Work task
From the entries below, return exactly the lines beginning at the one that contains "FSE/FSE+ (469, 407)" and ending at the one that contains "Nashville Picks (16, 2124)", both of them included, and only those lines.

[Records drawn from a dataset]
◆ ◆ ◆ ◆
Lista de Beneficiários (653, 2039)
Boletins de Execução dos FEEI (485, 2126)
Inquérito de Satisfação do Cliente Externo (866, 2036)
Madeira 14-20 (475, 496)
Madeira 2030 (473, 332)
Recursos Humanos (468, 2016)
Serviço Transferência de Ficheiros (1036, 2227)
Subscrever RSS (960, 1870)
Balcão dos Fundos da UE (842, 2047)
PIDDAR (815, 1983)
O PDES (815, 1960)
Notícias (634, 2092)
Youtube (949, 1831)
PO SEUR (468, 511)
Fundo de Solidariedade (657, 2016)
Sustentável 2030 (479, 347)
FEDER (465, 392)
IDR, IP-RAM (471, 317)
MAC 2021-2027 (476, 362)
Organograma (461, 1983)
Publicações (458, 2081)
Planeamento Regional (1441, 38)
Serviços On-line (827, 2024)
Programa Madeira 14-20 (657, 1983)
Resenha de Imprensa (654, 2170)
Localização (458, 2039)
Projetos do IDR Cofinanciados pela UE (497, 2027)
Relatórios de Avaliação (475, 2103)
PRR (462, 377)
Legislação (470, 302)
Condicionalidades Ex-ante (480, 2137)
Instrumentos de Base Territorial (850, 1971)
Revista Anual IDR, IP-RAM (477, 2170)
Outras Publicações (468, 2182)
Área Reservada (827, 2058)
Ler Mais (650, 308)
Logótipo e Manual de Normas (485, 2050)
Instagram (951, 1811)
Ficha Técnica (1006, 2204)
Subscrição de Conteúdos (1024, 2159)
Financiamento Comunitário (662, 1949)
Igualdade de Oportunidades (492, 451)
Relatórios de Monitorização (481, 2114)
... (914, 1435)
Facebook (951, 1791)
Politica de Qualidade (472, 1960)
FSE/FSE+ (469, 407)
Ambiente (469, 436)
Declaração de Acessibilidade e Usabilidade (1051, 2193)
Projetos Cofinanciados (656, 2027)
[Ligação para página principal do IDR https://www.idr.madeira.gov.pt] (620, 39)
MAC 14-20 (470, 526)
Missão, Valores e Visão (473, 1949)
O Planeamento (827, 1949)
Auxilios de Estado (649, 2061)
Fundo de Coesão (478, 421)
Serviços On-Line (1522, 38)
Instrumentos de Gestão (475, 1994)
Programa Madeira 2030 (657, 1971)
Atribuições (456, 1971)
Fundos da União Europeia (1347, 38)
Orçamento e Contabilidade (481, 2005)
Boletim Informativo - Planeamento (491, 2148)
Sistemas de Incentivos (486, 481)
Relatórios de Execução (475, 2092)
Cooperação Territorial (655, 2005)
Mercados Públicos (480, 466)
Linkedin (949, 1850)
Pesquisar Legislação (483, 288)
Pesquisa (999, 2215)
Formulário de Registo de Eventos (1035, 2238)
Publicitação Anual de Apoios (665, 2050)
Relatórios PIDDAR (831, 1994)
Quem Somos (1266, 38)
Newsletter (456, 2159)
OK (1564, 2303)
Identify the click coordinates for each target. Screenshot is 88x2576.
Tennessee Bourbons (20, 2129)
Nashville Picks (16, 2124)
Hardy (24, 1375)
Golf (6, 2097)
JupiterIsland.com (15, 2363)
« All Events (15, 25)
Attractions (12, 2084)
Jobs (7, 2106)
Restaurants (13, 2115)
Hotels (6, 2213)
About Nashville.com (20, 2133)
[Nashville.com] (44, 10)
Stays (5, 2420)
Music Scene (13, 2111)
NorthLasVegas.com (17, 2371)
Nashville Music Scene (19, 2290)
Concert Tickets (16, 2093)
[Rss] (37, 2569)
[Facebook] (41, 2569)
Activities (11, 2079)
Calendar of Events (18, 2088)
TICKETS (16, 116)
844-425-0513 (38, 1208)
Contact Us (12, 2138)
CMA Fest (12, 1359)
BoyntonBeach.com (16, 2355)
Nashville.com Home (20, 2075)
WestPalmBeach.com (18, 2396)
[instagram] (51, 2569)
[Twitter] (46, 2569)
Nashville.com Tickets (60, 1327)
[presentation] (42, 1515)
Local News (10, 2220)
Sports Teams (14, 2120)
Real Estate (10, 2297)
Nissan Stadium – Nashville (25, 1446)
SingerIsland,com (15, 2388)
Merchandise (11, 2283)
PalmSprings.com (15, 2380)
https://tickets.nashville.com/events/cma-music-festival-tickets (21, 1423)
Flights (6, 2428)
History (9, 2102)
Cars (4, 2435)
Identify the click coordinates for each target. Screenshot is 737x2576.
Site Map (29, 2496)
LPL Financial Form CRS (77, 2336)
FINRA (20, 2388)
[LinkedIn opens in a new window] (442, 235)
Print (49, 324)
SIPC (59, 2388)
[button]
◆ ◆ ◆ ◆
Task response
FSE/FSE+ (469, 407)
Ambiente (469, 436)
Declaração de Acessibilidade e Usabilidade (1051, 2193)
Projetos Cofinanciados (656, 2027)
[Ligação para página principal do IDR https://www.idr.madeira.gov.pt] (620, 39)
MAC 14-20 (470, 526)
Missão, Valores e Visão (473, 1949)
O Planeamento (827, 1949)
Auxilios de Estado (649, 2061)
Fundo de Coesão (478, 421)
Serviços On-Line (1522, 38)
Instrumentos de Gestão (475, 1994)
Programa Madeira 2030 (657, 1971)
Atribuições (456, 1971)
Fundos da União Europeia (1347, 38)
Orçamento e Contabilidade (481, 2005)
Boletim Informativo - Planeamento (491, 2148)
Sistemas de Incentivos (486, 481)
Relatórios de Execução (475, 2092)
Cooperação Territorial (655, 2005)
Mercados Públicos (480, 466)
Linkedin (949, 1850)
Pesquisar Legislação (483, 288)
Pesquisa (999, 2215)
Formulário de Registo de Eventos (1035, 2238)
Publicitação Anual de Apoios (665, 2050)
Relatórios PIDDAR (831, 1994)
Quem Somos (1266, 38)
Newsletter (456, 2159)
OK (1564, 2303)
Identify the click coordinates for each target. Screenshot is 88x2576.
Tennessee Bourbons (20, 2129)
Nashville Picks (16, 2124)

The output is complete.